“How can any one paint who cannot grade colors? How can any one write poetry who has not learnt to hear and see? “ ~Maria Montessori
What is Sensorial Work?
Working with the materials, children take things apart, put them back together, and think about what these relationships mean. This gives them practice with analysis, synthesis, and evaluation. It leads to mature questioning, research, and true creativity when they put things back together in new ways. The youngest children in the environment catch on to the enthusiasm of the older ones as they make discoveries and reach toward more sophisticated materials, while enjoying their own pursuits and ‘games.’ The Montessori classroom provides opportunities for exploring and refining all senses. Overstimulation is curbed because all the material is purposeful and assists with isolating and mastering control of one’s senses.

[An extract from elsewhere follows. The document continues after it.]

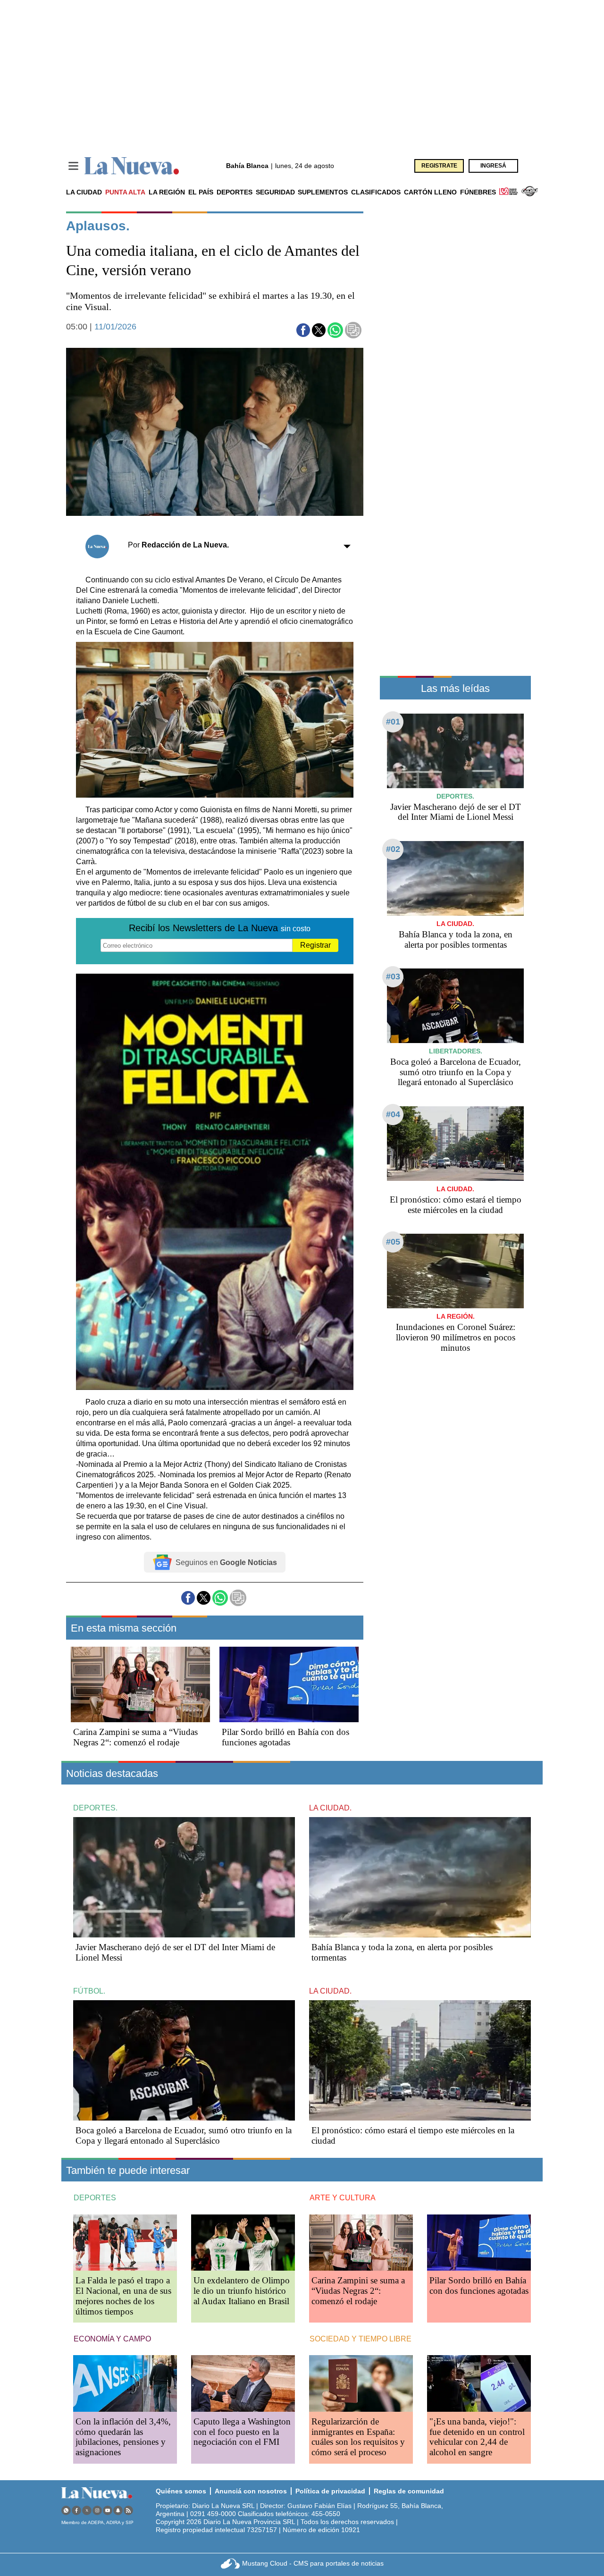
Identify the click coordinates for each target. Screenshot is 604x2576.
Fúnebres (478, 192)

The child is a “sensorial explorer”. ~Maria Montessori
Through work with the sensorial materials, the child is given the keys to classifying things around them, which leads to the child making their own experiences in the environment. Through the classification, the child is also offered the first steps in organizing their intelligence, which then leads to them adapting to their environment.
Children from birth to age six are in a ‘sensitive period,’ exploring the world through their senses. By the careful selection of items of different textures, colors, sizes, and geometric shapes, children will discover relationships. Sensorial experiences indirectly prepare children for future exploration of languages, mathematics, geometry, art, and music.
Studies prove that the years from three to six are the most critical period for nurturing a child’s natural curiosity and for laying the foundation for all future development. The primary aged child possesses a remarkable ability to experience and absorb the world.
The Pink Tower
A classic activity in a Montessori preschool classroom is the pink tower. The series of cubes develops visual discrimination of size in three dimensions. Exploration with this material prepares a child for mathematical concepts in the decimal system, geometry, and volume.
The trinomial cube is a concrete representation of the algebraic formula (a+b+c)3. The factors of the equation are represented by the cubes and prisms. The primary Montessori child explores the trinomial cube as a sensorial activity of visual discrimination of color and form. This indirect preparation for algebra prepares the child for the elementary Montessori class.
In the tactile sense exercises, the child learns through his sense of touch. “Although the sense of touch is spread throughout the surface of the body, the Exercises given to the children are limited to the tips of the fingers, and particularly, to those of the dominant hand,” M. Montessori. This allows the child to focus on what they feel, through a concentration of a small part of their body.
Sensorial materials offer individual work and repetition opportunities, and allows children to classify their sensorial impressions in an organized orderly, and scientific manner. They have a built in control of error, which is conducive to the habit of working independently, without fear of making mistakes, becoming comfortable in the fact that errors are essential to the process of learning and discovery.
The special importance of the sense of hearing comes from the fact that it is the sense organ connected with speech, therefore, to train the child’s attention to follow sounds and noises which are produced in the environment, to recognize them and to discriminate between them is to prepare their attention to follow more accurately the sounds of articulate language,” M. Montessori.
In the auditory sense exercises, the child discriminates between sounds. In doing these different exercises, the child will refine and become more sensitive to sounds in the environment.